Generally, Chapter 7 is seldom a good option if you own a business that you want to keep operating. This is because Chapter 7 is a liquidation in which the bankruptcy trustee could make you give up any valuable parts of your business.
Once a Chapter 7 bankruptcy is filed, all of the debtor’s assets are automatically transferred to a new legal entity called the “bankruptcy estate”. A trustee is assigned to oversee this estate, which usually means that the trustee is looking for assets in the estate that are worth taking and giving to creditors. The debtor can protect, or “exempt,” certain assets, which remain the debtor’s and cannot be taken by the trustee. The reasoning behind exemptions is that bankruptcy filers should be allowed to keep a minimum amount assets to live on while obtaining a fresh start. In most consumer Chapter 7 cases, the debtor can exempt all their assets, leaving nothing for the trustee to take. This type of bankruptcy is called a “no-asset” case.
Can you file a Chapter 7 and continue to operate a business? The answer requires responses to two other questions:
First, can you exempt the entire value of the business from the bankruptcy estate?

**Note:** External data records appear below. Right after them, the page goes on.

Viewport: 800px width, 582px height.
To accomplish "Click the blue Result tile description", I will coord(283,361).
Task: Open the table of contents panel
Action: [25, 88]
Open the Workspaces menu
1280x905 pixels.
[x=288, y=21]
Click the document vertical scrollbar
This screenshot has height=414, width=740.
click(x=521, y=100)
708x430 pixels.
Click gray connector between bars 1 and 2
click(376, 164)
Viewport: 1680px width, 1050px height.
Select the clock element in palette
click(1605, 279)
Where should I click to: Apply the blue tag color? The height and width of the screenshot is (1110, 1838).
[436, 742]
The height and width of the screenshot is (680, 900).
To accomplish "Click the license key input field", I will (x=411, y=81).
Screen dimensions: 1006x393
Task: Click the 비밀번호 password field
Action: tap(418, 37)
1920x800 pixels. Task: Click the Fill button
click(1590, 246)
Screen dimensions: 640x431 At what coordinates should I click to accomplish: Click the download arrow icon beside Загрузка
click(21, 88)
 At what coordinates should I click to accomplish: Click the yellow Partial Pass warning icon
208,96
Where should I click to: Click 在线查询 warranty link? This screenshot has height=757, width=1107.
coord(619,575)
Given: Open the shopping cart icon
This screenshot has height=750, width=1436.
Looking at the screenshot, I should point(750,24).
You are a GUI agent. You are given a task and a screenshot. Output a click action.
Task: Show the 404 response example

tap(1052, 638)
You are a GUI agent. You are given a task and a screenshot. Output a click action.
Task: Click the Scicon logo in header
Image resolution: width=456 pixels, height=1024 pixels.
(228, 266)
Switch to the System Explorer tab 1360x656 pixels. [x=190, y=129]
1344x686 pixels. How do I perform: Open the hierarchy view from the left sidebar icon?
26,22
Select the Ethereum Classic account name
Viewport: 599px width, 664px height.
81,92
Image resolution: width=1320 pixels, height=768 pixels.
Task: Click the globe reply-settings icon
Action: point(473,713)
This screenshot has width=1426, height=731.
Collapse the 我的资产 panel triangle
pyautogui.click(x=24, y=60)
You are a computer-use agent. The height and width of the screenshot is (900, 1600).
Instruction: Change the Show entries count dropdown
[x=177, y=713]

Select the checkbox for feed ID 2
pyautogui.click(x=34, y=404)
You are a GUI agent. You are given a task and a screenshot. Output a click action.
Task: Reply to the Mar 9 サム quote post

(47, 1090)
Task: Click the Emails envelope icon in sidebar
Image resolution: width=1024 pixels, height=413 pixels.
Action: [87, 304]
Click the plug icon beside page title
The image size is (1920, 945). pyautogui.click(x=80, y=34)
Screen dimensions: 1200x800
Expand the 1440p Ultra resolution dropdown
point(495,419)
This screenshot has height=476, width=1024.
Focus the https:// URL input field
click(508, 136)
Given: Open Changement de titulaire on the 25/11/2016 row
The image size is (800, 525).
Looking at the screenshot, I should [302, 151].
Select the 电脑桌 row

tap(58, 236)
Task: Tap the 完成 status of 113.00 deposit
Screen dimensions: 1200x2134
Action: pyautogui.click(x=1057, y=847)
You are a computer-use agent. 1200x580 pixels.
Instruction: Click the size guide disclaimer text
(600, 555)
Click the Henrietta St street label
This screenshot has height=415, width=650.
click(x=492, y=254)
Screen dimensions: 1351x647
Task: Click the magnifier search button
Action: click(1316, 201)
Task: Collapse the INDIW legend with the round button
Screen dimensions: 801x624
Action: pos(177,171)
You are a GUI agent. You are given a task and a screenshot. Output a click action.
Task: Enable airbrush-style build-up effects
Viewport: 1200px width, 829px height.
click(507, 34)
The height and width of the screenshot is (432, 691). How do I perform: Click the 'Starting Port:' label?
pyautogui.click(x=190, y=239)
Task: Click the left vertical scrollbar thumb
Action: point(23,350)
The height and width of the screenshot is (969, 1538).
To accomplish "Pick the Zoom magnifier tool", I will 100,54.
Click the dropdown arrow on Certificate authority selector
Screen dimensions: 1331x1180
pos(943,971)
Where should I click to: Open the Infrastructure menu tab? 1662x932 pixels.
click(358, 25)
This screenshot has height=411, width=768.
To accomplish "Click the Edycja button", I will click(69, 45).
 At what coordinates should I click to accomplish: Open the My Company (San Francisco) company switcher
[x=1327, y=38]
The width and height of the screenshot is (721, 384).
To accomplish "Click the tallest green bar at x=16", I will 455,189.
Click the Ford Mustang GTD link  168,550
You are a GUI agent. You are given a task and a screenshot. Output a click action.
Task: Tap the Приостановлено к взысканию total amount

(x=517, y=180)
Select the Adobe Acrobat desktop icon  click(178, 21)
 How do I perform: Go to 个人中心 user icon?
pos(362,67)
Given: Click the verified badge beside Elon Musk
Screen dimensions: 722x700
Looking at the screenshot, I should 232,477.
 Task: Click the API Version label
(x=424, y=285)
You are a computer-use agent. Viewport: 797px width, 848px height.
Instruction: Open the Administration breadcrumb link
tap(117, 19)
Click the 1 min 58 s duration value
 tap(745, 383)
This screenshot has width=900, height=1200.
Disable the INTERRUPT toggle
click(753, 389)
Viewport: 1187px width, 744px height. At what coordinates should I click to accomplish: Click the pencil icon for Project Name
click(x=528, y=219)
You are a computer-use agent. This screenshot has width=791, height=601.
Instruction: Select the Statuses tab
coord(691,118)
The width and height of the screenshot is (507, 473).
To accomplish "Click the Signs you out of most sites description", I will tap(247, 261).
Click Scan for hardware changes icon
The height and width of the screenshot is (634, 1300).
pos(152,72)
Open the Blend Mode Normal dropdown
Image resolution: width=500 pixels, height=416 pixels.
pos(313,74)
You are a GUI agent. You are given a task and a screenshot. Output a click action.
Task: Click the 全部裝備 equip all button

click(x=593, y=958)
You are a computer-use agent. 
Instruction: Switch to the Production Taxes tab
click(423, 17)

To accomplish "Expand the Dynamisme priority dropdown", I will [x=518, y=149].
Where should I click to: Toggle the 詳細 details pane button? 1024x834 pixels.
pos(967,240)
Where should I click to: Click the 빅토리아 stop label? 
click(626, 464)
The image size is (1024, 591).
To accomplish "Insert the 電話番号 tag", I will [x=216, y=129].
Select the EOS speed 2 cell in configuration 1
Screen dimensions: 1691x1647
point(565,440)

Many small businesses are would not exist but for the services of one or two owners. In that case, they could not be sold as a going concern separate from their owners. When faced with this type of case, a Chapter 7 trustee must decide whether he or she can sell any of the various assets that make up the business, or whether the debtor can exempt all of its assets.
The assets of a small business can include tools and equipment, receivables (money owed by customers for goods or services already provided), supplies, inventory, and cash. There may also be value in a brand name, a below-market lease, or some other unusual asset.
If all of a business’ assets can be exempted in bankruptcy, it is possible for the owner/debtor to have a no-asset Chapter 7 case.
The second question is whether the trustee is willing to allow the business to operate in spite of its potential liability risks for the estate?
Recall that everything you own immediately becomes part of the bankruptcy estate once your case is filed. One result of this is that your business becomes the trustee’s to operate. Thus, the estate is potentially liable for damages caused by the business. The trustee may also be liable for such damages. That is why many Chapter 7 trustees’ want to shut down ongoing businesses where the owner is in an active bankruptcy. The exceptions to this depend on the trustee, the nature of the business, and whether it has sufficient liability insurance.